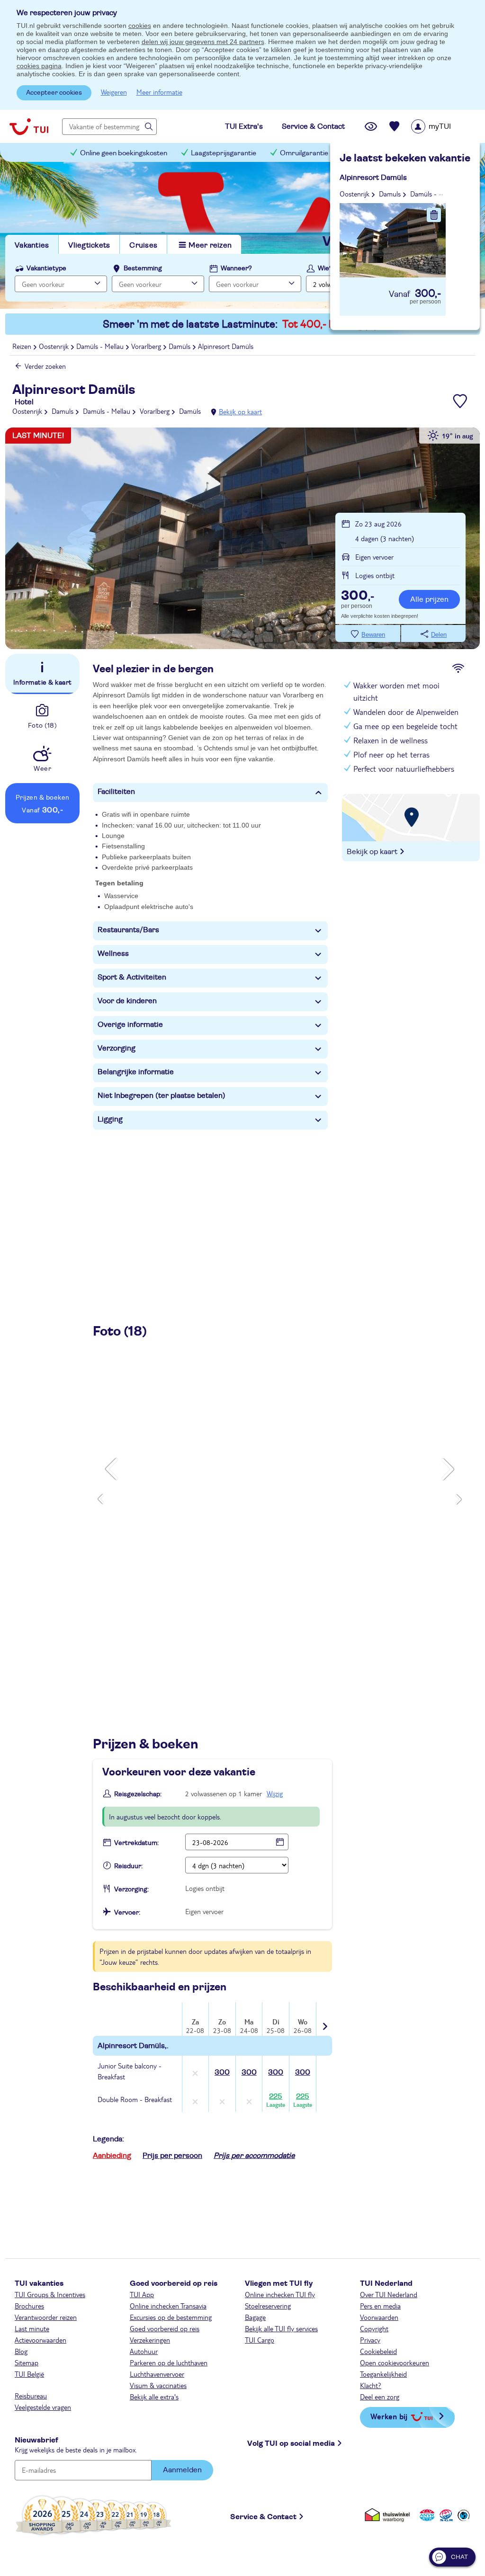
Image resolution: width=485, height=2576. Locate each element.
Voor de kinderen (127, 1001)
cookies (139, 25)
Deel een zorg (379, 2396)
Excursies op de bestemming (171, 2317)
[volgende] (448, 1469)
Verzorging (116, 1048)
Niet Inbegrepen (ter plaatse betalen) (161, 1095)
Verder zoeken (45, 366)
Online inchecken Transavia (168, 2305)
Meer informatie (159, 92)
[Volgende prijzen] (324, 2019)
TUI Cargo (259, 2339)
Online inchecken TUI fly (280, 2294)
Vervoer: (127, 1912)
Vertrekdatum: (136, 1843)
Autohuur (144, 2351)
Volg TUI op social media (291, 2443)
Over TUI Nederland (388, 2294)
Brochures (29, 2305)
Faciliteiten (116, 791)
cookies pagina (39, 66)
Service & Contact (263, 2517)
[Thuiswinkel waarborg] (389, 2515)
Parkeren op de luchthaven (168, 2362)
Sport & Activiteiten (132, 977)
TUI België (29, 2374)
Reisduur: (128, 1866)
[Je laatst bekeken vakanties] (371, 126)
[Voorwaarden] (444, 2515)
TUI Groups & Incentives (50, 2294)
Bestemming (143, 268)
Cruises (143, 245)
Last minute (32, 2328)
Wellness (113, 953)
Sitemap (26, 2362)
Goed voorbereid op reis (164, 2328)
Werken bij (388, 2416)
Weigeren (114, 92)
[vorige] (112, 1469)
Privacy (370, 2339)
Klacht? (370, 2385)
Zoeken (436, 282)
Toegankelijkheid (383, 2374)
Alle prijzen (429, 599)
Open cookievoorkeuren (394, 2362)
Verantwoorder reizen (46, 2317)
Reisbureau (31, 2395)
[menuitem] (443, 126)
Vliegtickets (89, 245)
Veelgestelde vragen (43, 2407)
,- (357, 596)
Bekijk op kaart (240, 411)
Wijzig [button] (275, 1793)
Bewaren (373, 634)
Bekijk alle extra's (154, 2396)
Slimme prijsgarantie (384, 153)
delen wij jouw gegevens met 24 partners (203, 41)
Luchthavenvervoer (157, 2374)
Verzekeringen (150, 2339)
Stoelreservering (268, 2305)
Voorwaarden (379, 2317)
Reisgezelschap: (138, 1794)
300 (222, 2072)
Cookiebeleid (378, 2351)
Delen (439, 634)
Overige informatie (130, 1024)
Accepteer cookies (54, 92)
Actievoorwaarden (40, 2339)
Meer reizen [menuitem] (210, 245)
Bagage (255, 2317)
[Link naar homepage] (29, 126)
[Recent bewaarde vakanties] (394, 126)
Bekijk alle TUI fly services (281, 2328)
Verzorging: (131, 1889)
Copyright (374, 2328)
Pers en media (380, 2305)
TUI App (142, 2294)
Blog (21, 2351)
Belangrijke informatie (136, 1072)
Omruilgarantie (304, 153)
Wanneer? (236, 268)
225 (275, 2100)
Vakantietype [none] (46, 268)
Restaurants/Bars (128, 930)
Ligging (110, 1119)
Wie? (325, 268)
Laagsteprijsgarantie (223, 153)
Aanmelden (182, 2470)
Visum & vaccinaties (158, 2385)
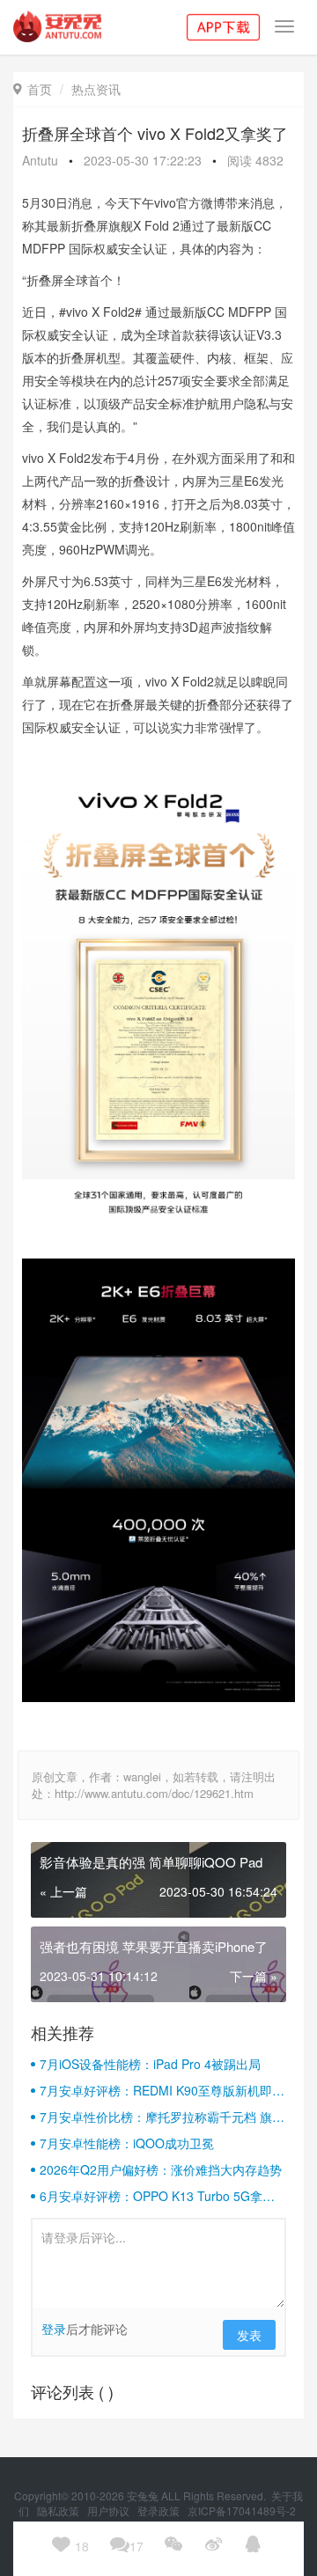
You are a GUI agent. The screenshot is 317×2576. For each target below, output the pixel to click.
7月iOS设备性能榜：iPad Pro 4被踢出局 (150, 2064)
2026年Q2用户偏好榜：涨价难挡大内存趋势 (161, 2169)
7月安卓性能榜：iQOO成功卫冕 (127, 2143)
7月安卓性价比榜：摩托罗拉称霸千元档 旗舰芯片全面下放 (162, 2116)
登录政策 (159, 2510)
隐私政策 (59, 2510)
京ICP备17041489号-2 (242, 2510)
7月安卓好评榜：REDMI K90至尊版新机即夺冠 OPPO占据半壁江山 (162, 2090)
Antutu (40, 160)
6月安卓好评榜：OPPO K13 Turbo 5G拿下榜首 (157, 2196)
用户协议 (109, 2510)
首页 (32, 89)
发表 (249, 2335)
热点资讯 (96, 89)
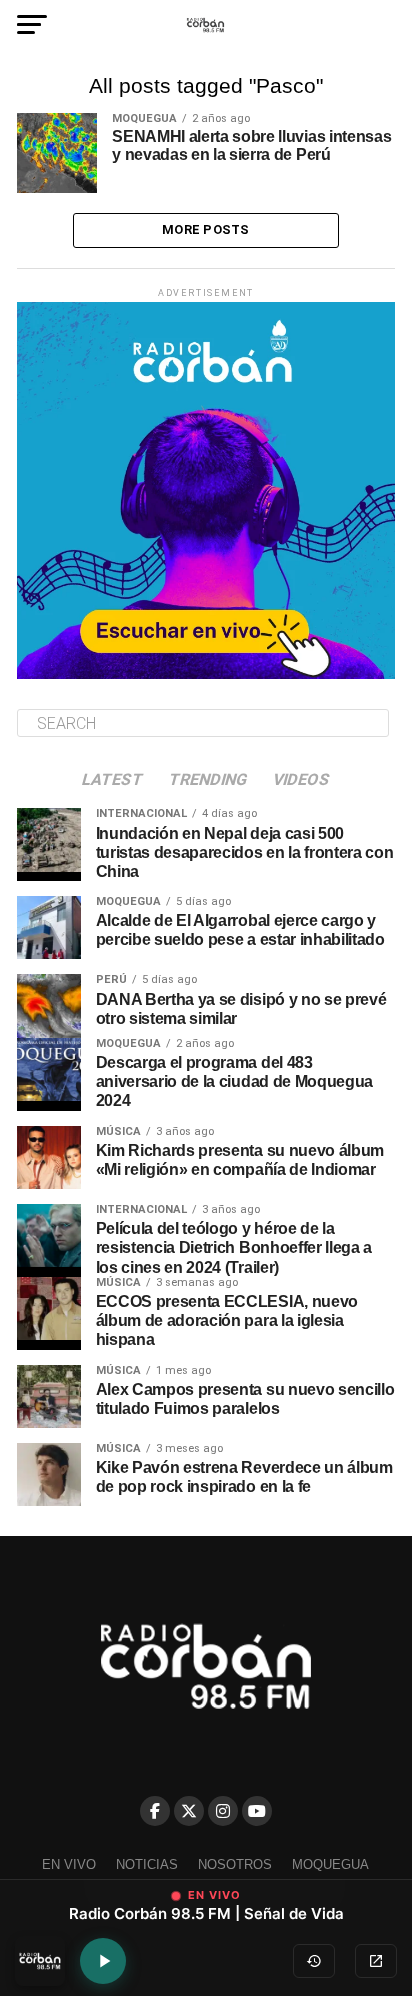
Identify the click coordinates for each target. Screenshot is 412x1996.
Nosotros (235, 1864)
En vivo (69, 1864)
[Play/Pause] (103, 1961)
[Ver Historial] (314, 1961)
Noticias (147, 1864)
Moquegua (330, 1864)
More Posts (206, 229)
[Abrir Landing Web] (376, 1961)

WORK ORDER:
After dropping the pictures, please set down the lines from the beginning of the listing through the line containing "[Volgende prijzen] (324, 2019)", both included, exactly as they stand.

EXERCISE RESPONSE:
Image resolution: width=485, height=2576. Locate each element.
Voor de kinderen (127, 1001)
cookies (139, 25)
Deel een zorg (379, 2396)
Excursies op de bestemming (171, 2317)
[volgende] (448, 1469)
Verzorging (116, 1048)
Niet Inbegrepen (ter plaatse betalen) (161, 1095)
Verder zoeken (45, 366)
Online inchecken Transavia (168, 2305)
Meer informatie (159, 92)
[Volgende prijzen] (324, 2019)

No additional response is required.